One of the most common questions I am asked by clients is “How can I determine if my phone has been hacked?”

When a person reaches this point, typically it is the result of odd behavior of the device in question and/or unexplained information leakage. It’s unsettling and concerning when there is an expectation of privacy of communications on your device.

While there are advanced techniques we use to evaluate the state of a device, there are a few simple, common sense steps any phone user can take to provide some assurance of the phone’s state.

Job one is to secure your phone.

Do not let the phone out of your physical control. Most compromises happen as a result of loss of physical control of the phone. Keep it close and keep it locked when not in use. It is significantly more complex and difficult to compromise a phone remotely, not impossible, just more difficult. Bad things can happen if a third party has access to your phone like SIM cloning.

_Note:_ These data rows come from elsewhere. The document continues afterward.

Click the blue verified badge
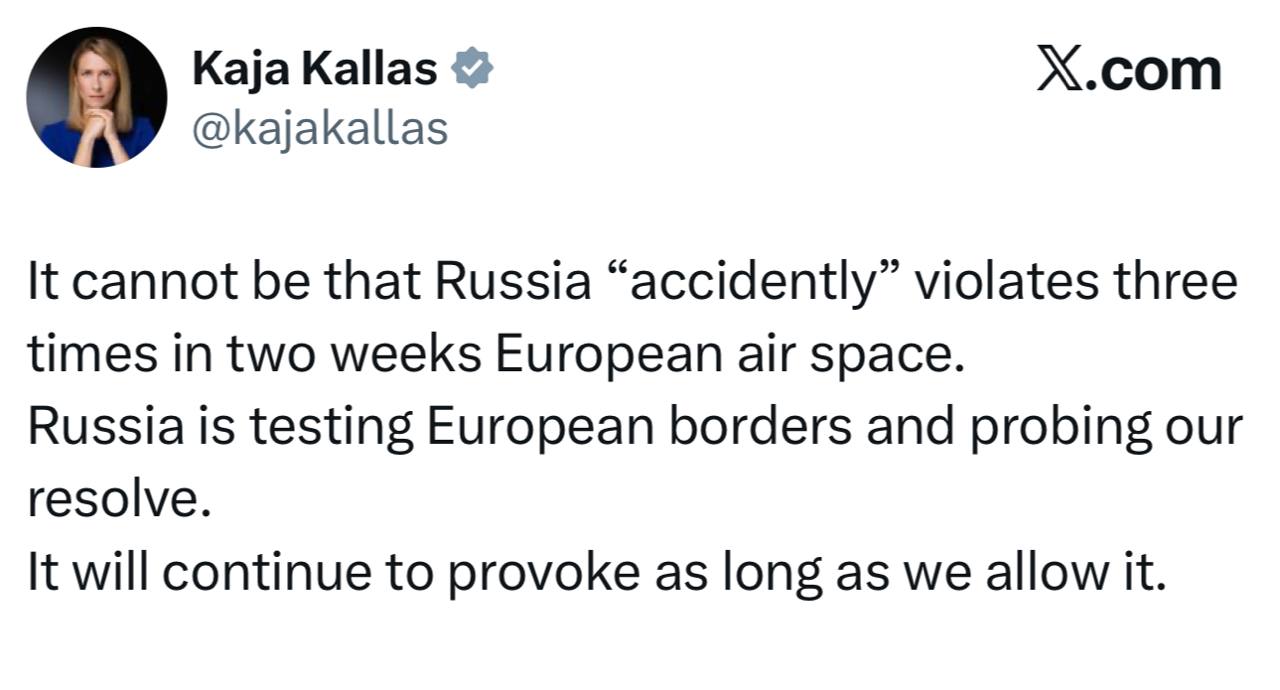Image resolution: width=1280 pixels, height=690 pixels. [x=470, y=69]
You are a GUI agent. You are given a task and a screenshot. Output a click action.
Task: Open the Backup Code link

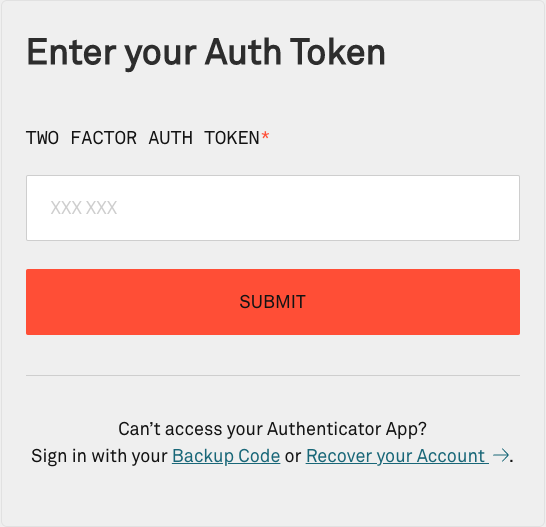226,456
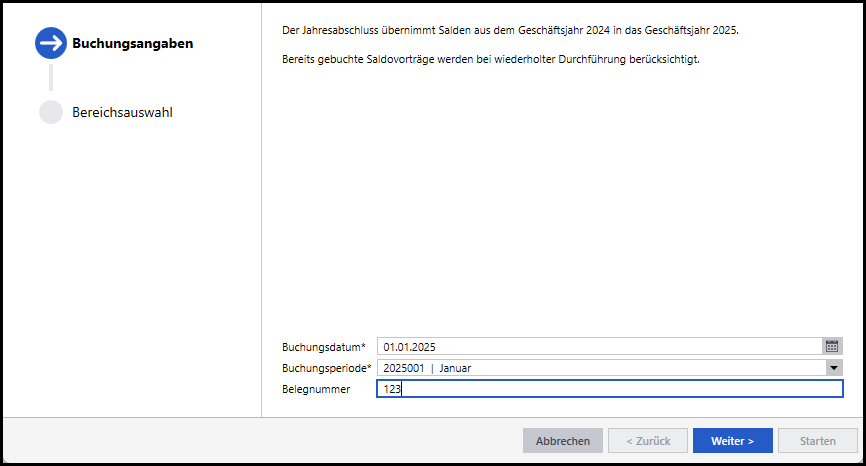Expand the Buchungsperiode dropdown arrow
The image size is (866, 466).
tap(834, 368)
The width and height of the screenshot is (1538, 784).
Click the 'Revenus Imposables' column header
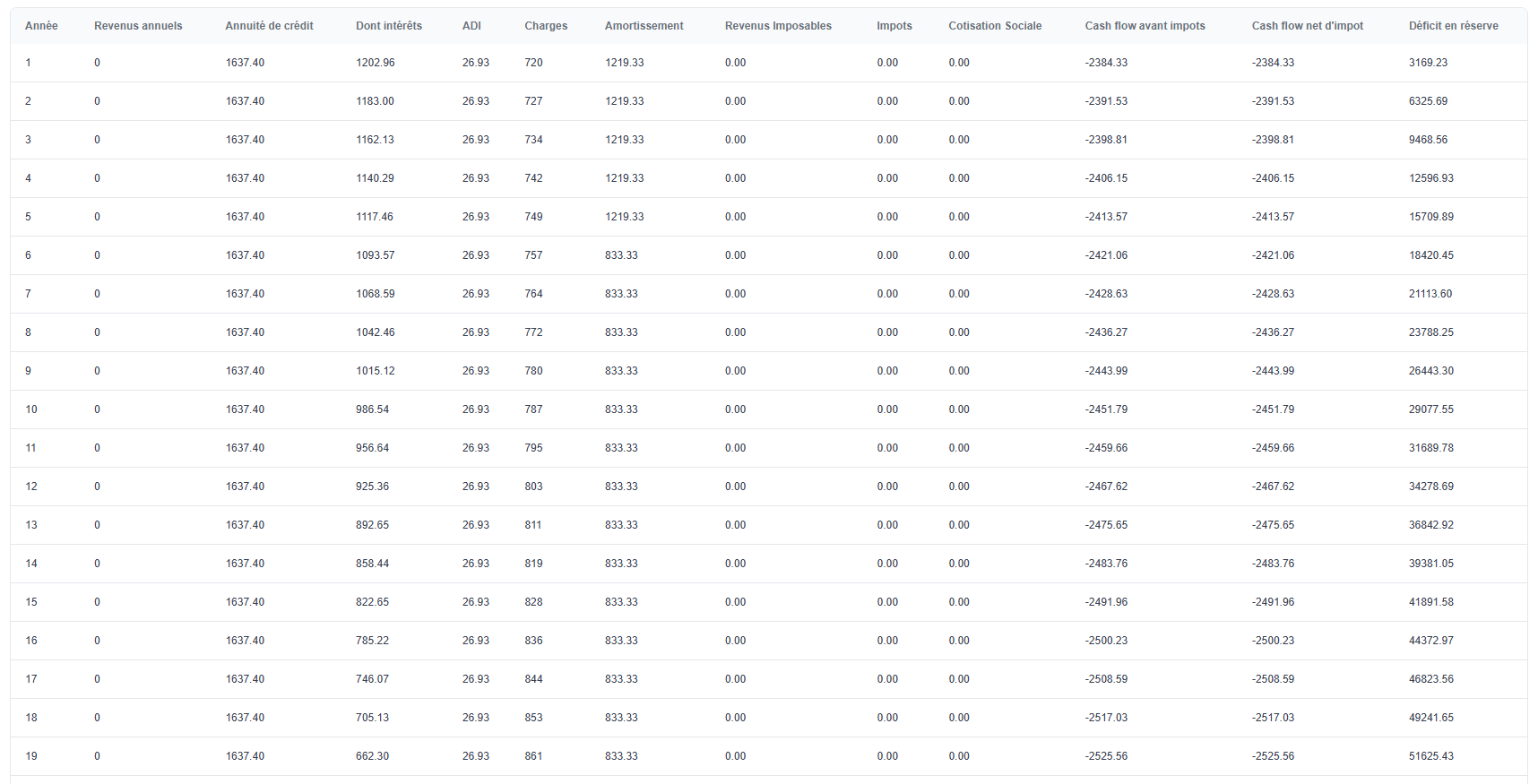pyautogui.click(x=778, y=26)
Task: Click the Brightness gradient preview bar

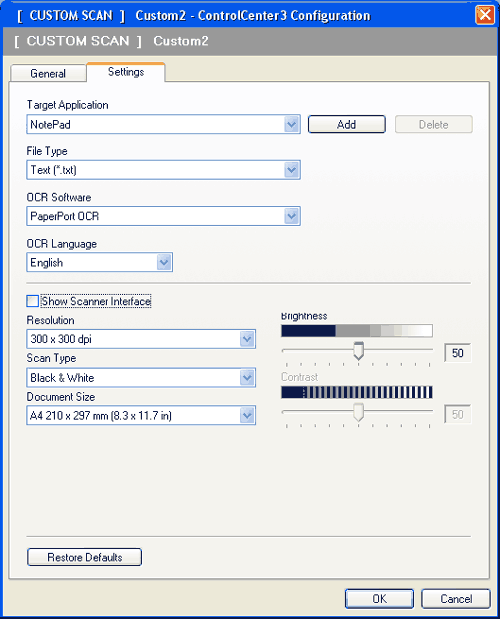Action: (357, 331)
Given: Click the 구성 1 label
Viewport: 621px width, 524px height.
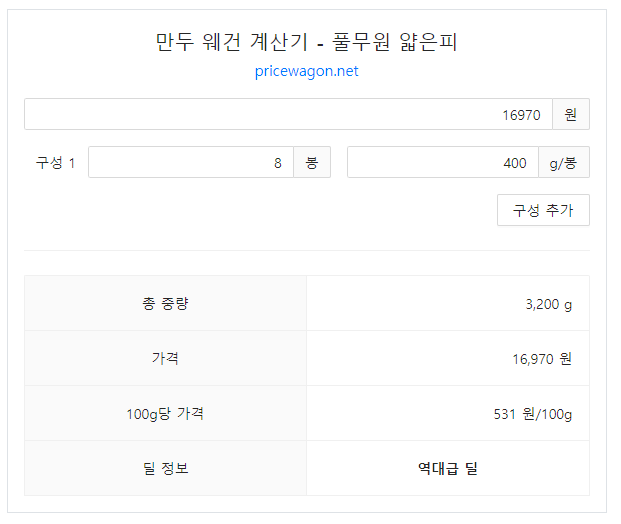Looking at the screenshot, I should click(55, 163).
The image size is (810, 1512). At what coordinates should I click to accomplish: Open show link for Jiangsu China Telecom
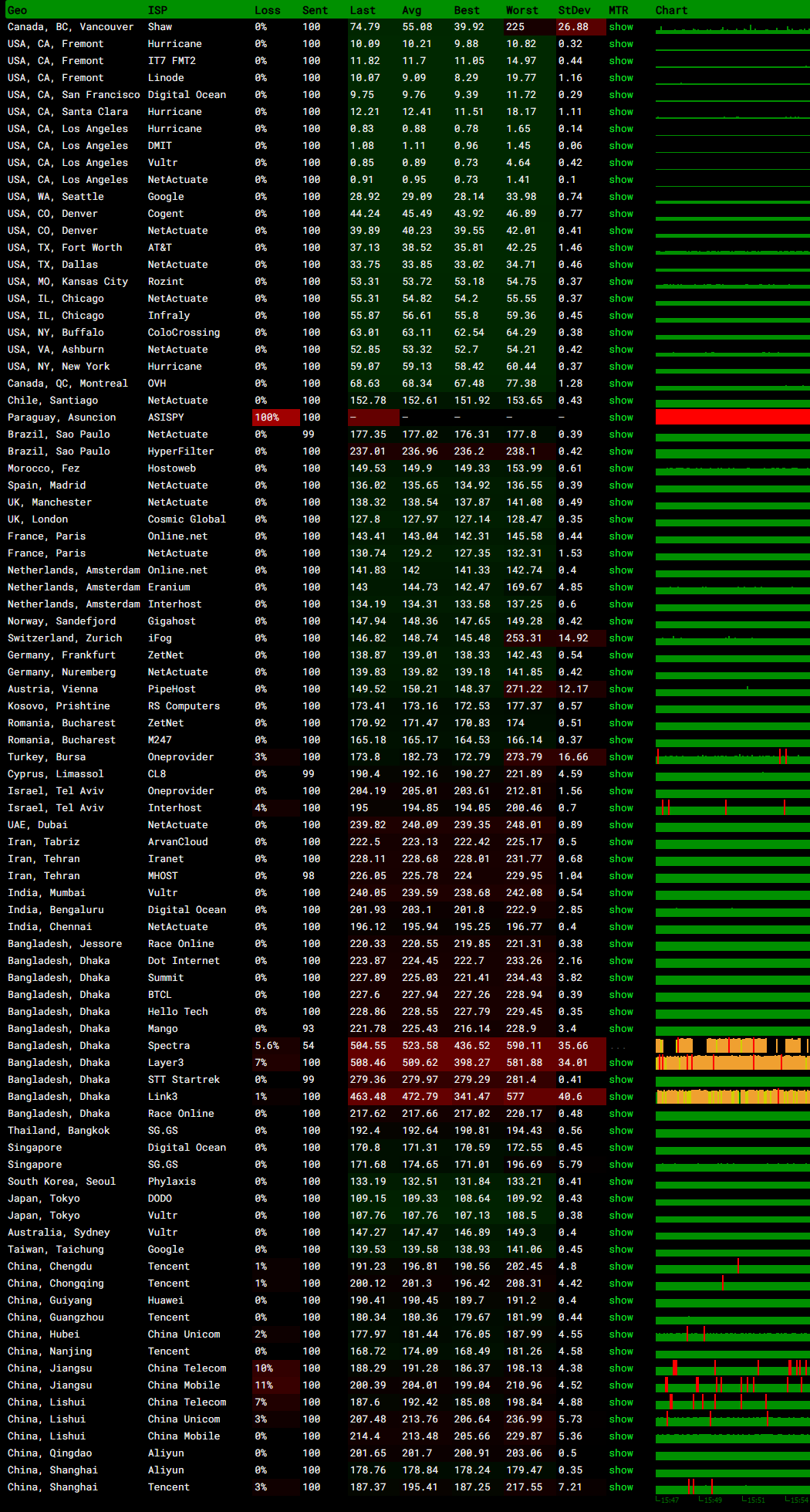click(x=620, y=1368)
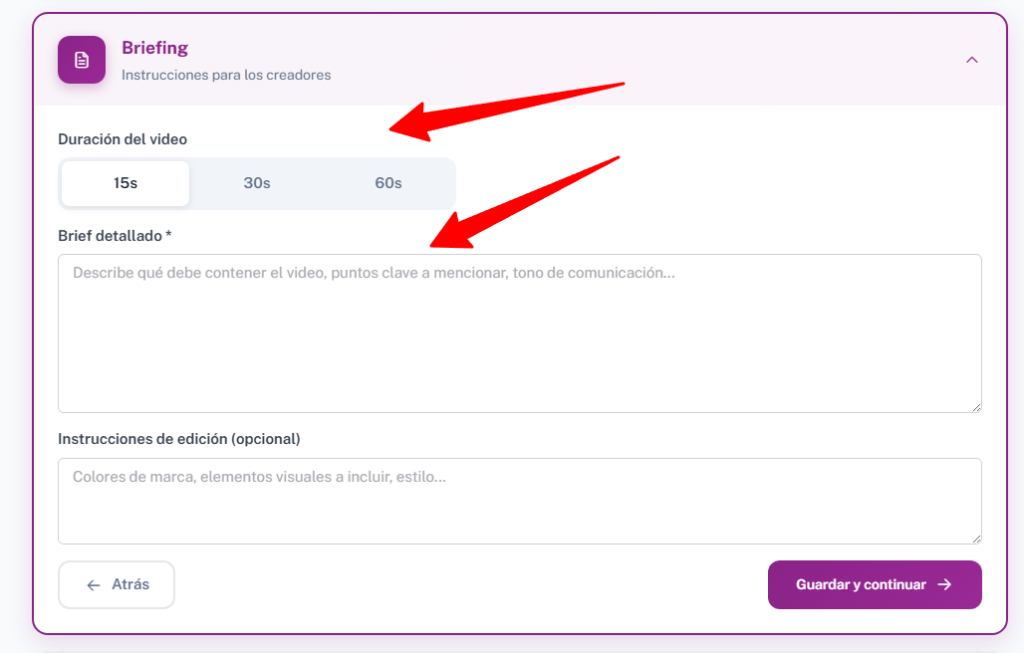
Task: Click the left arrow icon inside Atrás
Action: tap(94, 585)
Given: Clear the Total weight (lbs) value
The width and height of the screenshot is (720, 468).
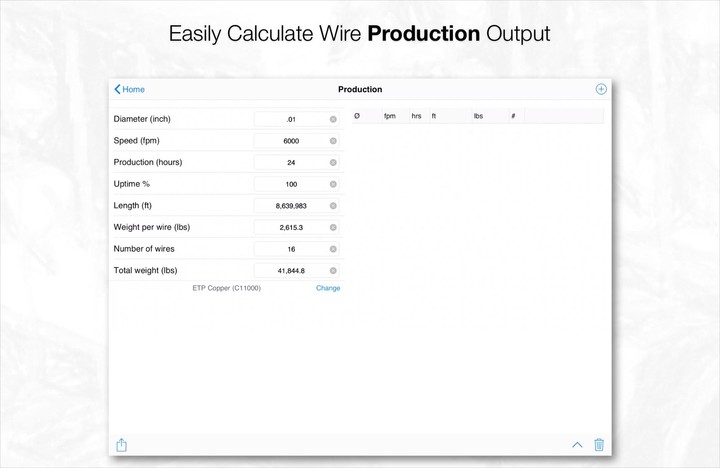Looking at the screenshot, I should (x=333, y=270).
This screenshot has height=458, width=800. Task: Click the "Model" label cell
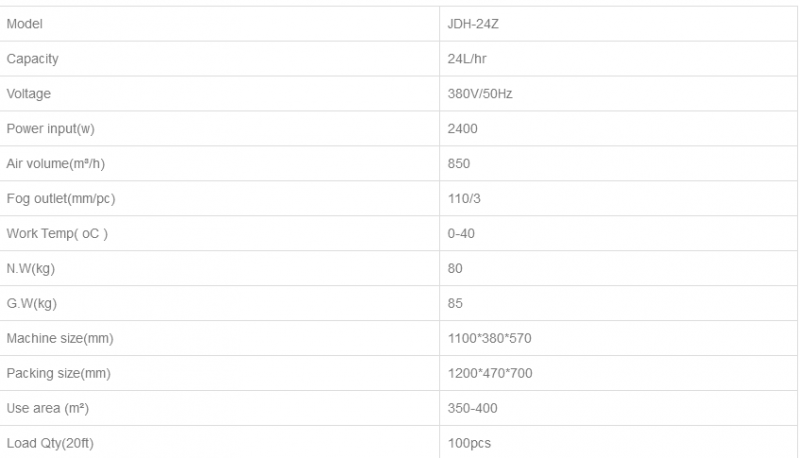(x=24, y=24)
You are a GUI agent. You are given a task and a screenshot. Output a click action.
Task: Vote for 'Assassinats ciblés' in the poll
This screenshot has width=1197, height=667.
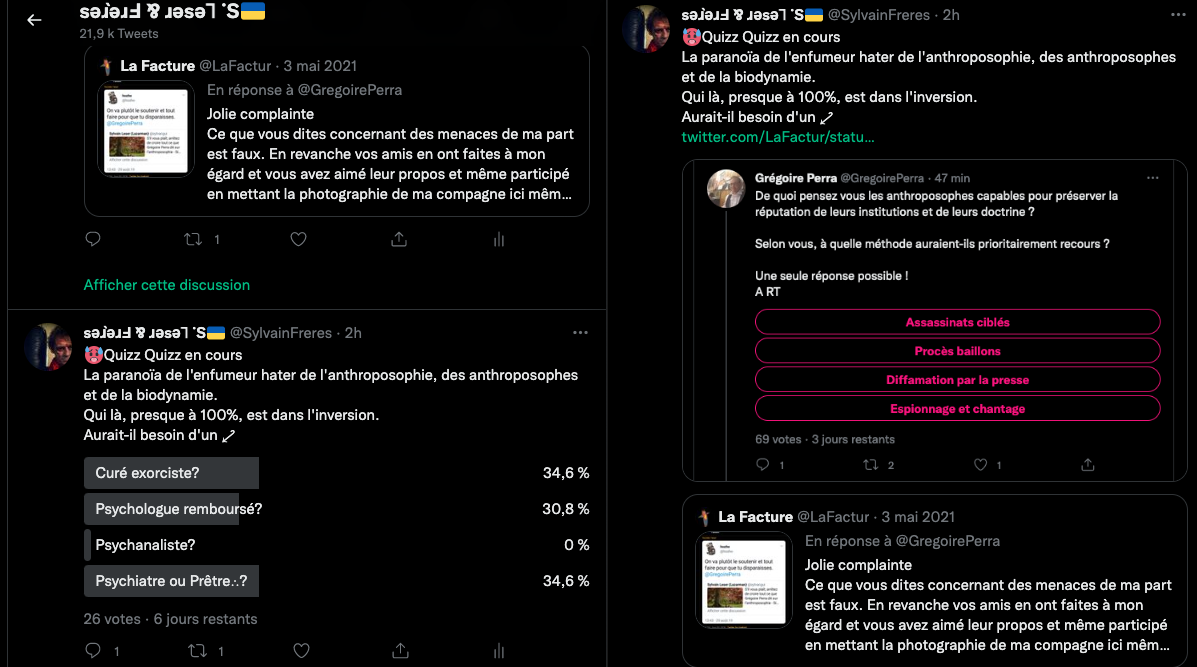[957, 322]
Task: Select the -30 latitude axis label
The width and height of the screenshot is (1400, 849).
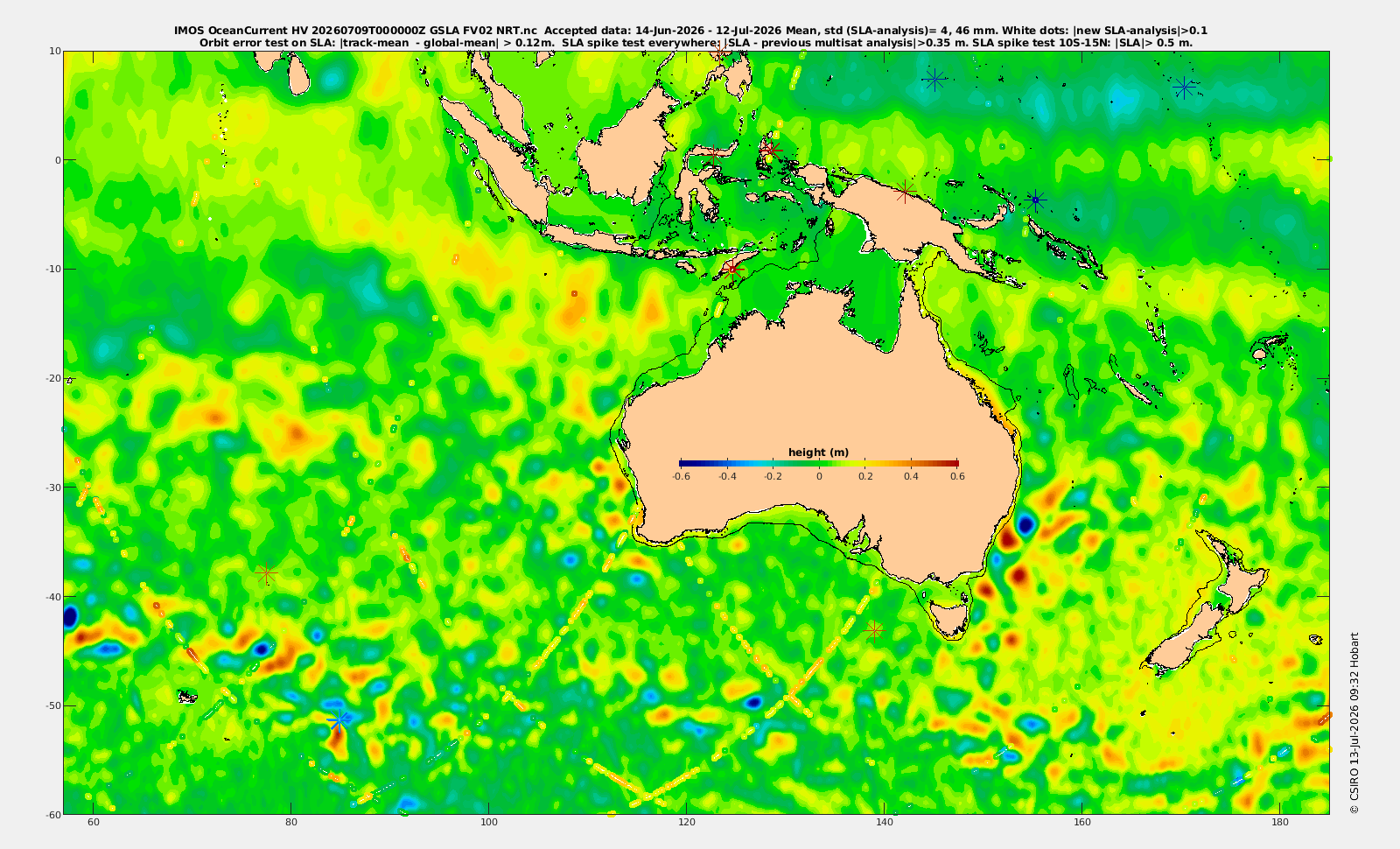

Protect your phone with a non-trivial passcode used to access the phone. Biometrics are a mixed bag, we recommend at least a 6 digit passcode that is not a birthday, address, zip code, or any other number associated with your physical life. Equally, passcodes like 666666 are not useful. Turn on autolock for a short time out period, a minute is a good starting place. Do NOT share your passcode with ANYONE. Not your spouse, partner, children, etc. When you enter your unlock code, be aware of your surroundings. Is there a person or camera above or behind you?

Keep your screen clean. Yes, a smudgy screen can reveal the digits used in your passcode as it will be typed frequently. It will not reveal the order, but can provide clues to the content.

In settings, turn off location services for everything. Do not let applications run in the background. Do not share your location with anyone. Turn off file sharing / rendezvous type services. Turn off auto discovery.

Do not join free public wifi. Do not plug your phone into unknown USB cables (like a kiosk to print photos for instance) and be judicious about downloading and using applications. By all means, do not jailbreak your phone as it disables native protection from bad actors.

If connected to a cloud service like iCloud or Google services, change your password to something non-trivial – we recommend using a strong pass phrase. Check logins, connected devices, etc. If there is an option to force devices to logout, take that action.

Restart your phone after taking these steps.

Job two is to evaluate the behavior of your phone. We will explore that topic in a future post.